"Non rischiamo solo di morire di covid, perché i nostri ragazzi sono immunodepressi e non sappiamo se sopravviverebbero a una forma grave della malattia. Ma sicuramente stiamo morendo di indifferenza". Sono parole amare quelle di Rita, madre di Amina, una donna di 37 anni affetta da una grave patologia. Amina necessita di assistenza domiciliare costante e avrebbe bisogno di un'equipe di almeno sei infermieri e un jolly. Al momento Rita ha invece a disposizione solo un'infermiera e un jolly. Il risultato? Non riesce a dormire, ad andare a fare la spesa. E ha paura che per la troppa stanchezza possa sbagliare nel somministrare le cure ad Amina. "Già normalmente reperire il personale non è semplice – spiega Rita – Poi è arrivato il covid. Gli operatori erano già mancanti nelle strutture, e di conseguenza sono stati levati a noi".

La richiesta di incontro alla Regione Lazio

Rita non è la sola in questa condizione. Sono diverse le famiglie nel Lazio che hanno difficoltà ad avere l'assistenza domiciliare. Per questo hanno scritto una lettera all'assessore regionale Alessio D'Amato, chiedendo un incontro urgente per discutere della propria situazione. " Le nostre famiglie sono già messe a dura prova dalla sofferenza di malattie tremende, la politica non può dimenticarsi di noi, anche nel bel mezzo di una pandemia – si legge nel testo della lettera – Non siamo cittadini di serie B, i nostri non sono malati di serie B, al contrario essendo fragili bisognerebbe occuparsene con maggiore cura, poiché rientrano esattamente nella casistica dei pazienti a rischio di terapia intensiva nel caso di contagio da COVID 19". E continua: "La mancata erogazione di un’assistenza domiciliare degna di essere chiamata tale per continuità e qualità del servizio, si ripercuote non solo sui malati ma sull’intera vita del nucleo familiare, finiamo per ammalarci anche noi familiari, ci ritroviamo a dover rinunciare al lavoro e a fronteggiare il disagio anche dal punto di vista economico, la conseguenza di tutti questi fattori di stress è che lo stesso nucleo familiare cessa di esistere e si disgrega. E se noi caregiver dovessimo contrarre il covid, da chi verrebbero fatti assistere i nostri cari?

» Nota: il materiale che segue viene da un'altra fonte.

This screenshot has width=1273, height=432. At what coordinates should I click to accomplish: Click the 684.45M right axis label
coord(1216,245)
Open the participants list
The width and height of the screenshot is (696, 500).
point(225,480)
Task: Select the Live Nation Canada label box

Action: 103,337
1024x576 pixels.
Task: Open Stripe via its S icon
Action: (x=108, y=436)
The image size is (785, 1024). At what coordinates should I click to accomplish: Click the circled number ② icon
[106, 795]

Non creda sia facile farlo, per poter gestire le nostre patologie serve un tempo di affiancamento, sono tutte patologie uniche".

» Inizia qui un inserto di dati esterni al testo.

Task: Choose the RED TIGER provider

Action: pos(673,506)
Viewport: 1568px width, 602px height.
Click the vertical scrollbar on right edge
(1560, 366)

"Si sono dimenticati di noi"

Nella stessa situazione di Rita c'è anche Emmanuel, padre di una bambina disabile grave. "Chiediamo aiuto, la situazione è insostenibile – spiega – Io sono fortunato perché riusciamo a coprire i turni, ma capita che si ammala qualcuno e non sappiamo più cosa fare. Quando chiamo la cooperativa dicono che non possono fare nulla, come se non gli interessasse. Non ho mai sentito l'assessore spendere una parola per noi, non ci ha mai chiamato. Non diciamo che è colpa sua, ma il sistema va cambiato". Nella lettera inviata a D'Amato, le famiglie chiedono la garanzia dell'assistenza domiciliare. "Siamo chiari, non accetteremo il trasferimento in una struttura", scrivono. Non solo per il pericolo che un focolaio in una Rsa costituirebbe per i loro cari, ma anche in una situazione di normalità. "I nostri cari: bambini, ragazzi, figli, mogli, mariti, madri, padri, sorelle, fratelli, sopravvivono a malattie tremende proprio grazie all’amore a alle minuziose cure domiciliari ed è semplicemente per questa ragione che il modello Lazio può e dovrebbe diventare un modello per l’intero nostro Paese".